Flujo (2022)
ARTWORKS I / LABOR & TECHNODIVERSITY
Amor Muñoz questions the monotechnological culture that has led to the depletion of natural resources and the degradation of life. It focuses on the“ technology-crafts ”relationship, creating connections between ancestral knowledge, innovation, tradition, and high and low technologies. Part of his work reflects how technology is affecting production systems and how manual labor and handicrafts are changing in a contemporary global economy.
Flujo is a sound sculpture hand-woven by artisans from Ecuador, which combines local and traditional techniques and materials with new technologies.
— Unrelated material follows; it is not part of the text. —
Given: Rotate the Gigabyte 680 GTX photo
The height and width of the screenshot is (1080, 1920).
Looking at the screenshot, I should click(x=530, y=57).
The piece is a floating structure in the shape of an inverted canoe, which evokes the ancestral technologies that have resisted the passage of time,equipped with a photovoltaic system for the harvesting of energy and the distribution of the electrical flow to different sound devices. These devices emit sounds of the water that sound like white noise, thus posing a relationship between the organic and the non-organic, and making an analogy of the electrical system with water, flow, river, flow and current.
The artist involves the concept of techno-diversity to make visible how other traditional knowledge can appropriate contemporary technology from other perspectives with a collective sense of social and environmental well-being. Thinking the local to reflect on the future of technology and create conditions to invent a sustainable future, a future made by hand.